Green food, however, should be given the bird at the most convenient hour in between the other feedings. If to save time in feeding was an object, a very good schedule is to feed corn first thing in the morning, green food at about ten o’clock, and, between two and three, the exact quantity of mash as described. If mash alone is fed, it is best to feed each time only what the birds will clean up in from thirty to forty minutes, the troughs in which it is placed then being removed.
NO. 3 LAYING HOUSE FILLED WITH 1500 PULLETS TWO WEEKS FROM THE RANGE
CHAPTER XXV
$6.41 Per Hen Per Year Corning Method and Strain Enabling Others to Better $6.41
The figures at the head of this chapter have become famous, and, perhaps, in the way of small things, represent as great a bone of contention as has been squabbled over for many a year. And yet there really was nothing so extraordinary in the profit. It represented a large amount of careful work and study, a keen business administration, a careful looking after of all the little details, the preserving of all by-products and selling them at a figure which was actually under their true value, as was proven in later years by better prices obtained.
For instance, the fertilizer made on the Farm has been so handled that its returns to the owners are much greater than when these figures were given to the public.
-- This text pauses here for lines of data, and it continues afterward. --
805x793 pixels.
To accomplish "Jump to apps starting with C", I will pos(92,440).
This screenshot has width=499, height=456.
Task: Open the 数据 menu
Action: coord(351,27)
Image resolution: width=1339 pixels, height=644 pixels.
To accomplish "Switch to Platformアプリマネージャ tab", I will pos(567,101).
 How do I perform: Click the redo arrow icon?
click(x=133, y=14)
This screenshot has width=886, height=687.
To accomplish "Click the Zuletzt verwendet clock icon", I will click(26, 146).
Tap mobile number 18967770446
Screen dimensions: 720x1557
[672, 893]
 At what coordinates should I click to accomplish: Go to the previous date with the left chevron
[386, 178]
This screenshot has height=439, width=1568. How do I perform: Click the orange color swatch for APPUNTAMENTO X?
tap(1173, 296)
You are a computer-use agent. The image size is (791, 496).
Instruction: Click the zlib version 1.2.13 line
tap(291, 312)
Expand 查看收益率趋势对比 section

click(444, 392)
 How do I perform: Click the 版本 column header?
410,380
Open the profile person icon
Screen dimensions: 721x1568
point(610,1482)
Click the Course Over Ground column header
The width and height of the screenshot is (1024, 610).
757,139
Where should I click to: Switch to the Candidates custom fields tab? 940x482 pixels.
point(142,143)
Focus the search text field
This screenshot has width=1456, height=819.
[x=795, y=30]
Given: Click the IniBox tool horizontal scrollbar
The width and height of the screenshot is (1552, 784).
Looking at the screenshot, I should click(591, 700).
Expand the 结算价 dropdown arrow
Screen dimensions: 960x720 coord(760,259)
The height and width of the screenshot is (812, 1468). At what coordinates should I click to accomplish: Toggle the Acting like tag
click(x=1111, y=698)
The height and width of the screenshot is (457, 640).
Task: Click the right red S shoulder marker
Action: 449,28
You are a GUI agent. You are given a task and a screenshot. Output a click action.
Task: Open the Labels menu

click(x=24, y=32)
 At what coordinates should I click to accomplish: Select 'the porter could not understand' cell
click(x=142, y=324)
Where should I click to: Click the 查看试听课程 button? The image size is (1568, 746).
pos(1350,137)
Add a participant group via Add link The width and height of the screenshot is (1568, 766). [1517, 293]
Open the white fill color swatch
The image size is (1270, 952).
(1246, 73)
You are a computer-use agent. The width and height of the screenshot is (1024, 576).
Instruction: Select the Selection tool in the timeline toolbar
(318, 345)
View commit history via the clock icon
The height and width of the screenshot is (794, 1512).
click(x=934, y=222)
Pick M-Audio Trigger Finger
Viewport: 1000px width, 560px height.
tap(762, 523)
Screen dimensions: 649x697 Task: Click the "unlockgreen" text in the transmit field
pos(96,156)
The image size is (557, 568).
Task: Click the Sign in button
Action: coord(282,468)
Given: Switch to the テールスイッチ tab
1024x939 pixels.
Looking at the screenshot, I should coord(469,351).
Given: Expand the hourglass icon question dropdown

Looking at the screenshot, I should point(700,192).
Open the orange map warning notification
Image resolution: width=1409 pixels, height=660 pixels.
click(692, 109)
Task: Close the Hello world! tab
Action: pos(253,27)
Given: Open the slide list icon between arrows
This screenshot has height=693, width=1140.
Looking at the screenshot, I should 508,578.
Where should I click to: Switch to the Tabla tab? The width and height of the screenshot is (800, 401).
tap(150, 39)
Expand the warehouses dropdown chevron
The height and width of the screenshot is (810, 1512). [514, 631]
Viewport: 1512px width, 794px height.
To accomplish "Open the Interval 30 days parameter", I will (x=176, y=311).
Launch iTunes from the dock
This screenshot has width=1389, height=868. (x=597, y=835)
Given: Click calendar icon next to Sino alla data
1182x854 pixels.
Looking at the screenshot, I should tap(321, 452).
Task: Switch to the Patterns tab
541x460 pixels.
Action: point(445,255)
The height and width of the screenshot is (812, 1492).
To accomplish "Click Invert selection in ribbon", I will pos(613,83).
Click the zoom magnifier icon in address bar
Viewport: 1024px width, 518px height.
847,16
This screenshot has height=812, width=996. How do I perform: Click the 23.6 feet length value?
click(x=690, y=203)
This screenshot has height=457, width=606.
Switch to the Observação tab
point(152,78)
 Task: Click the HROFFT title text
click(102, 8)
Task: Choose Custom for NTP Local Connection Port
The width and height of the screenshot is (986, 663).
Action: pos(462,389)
The Corning Egg Farm was very much criticised in numerous statements made in the different papers throughout the country as to the authenticity of these figures, and, to put it in clear Anglo-Saxon, many writers indulged quite freely in the word so much used by one of the distinguished Presidents of the United States, and threw the lie indiscriminately at everything and everybody connected with The Corning Egg Farm.
After a time the humor of the situation dawned upon those who were being so adversely criticized. The fact is, the critics were people who wanted to gauge everything in the World by their own little yard stick. They did not themselves know how to make $6.41 per hen per year, and, therefore, they reasoned it out that the man did not exist who could. One fact entirely overlooked by these profound writers on poultry subjects was that two dollars of this profit was made by the sale of the hen at the end of ten months of laying.
In the last few years there have appeared in the advertising columns of numerous publications, claims by a man selling a book in which he asserts he made $120.00 per hen, in twelve months, in a back-yard. Another individual blossomed forth with a statement of ten dollars and fifty odd cents profit per hen per year, but these statements did not excite widespread criticism. They were statements of men who were doing a back-yard business, with from ten to twenty hens, and were, therefore, simply looked upon as ridiculous and not entitled to serious consideration.
$6.41 Not Extravagant Claim
But The Corning Egg Farm “$6.41 per hen, per year” was not an extravagant claim, and the figures showing just exactly how it had been accomplished were plainly set forth. It was not done with twenty hens in a back-yard, but on a large, commercial scale, and an extensive business was in active operation.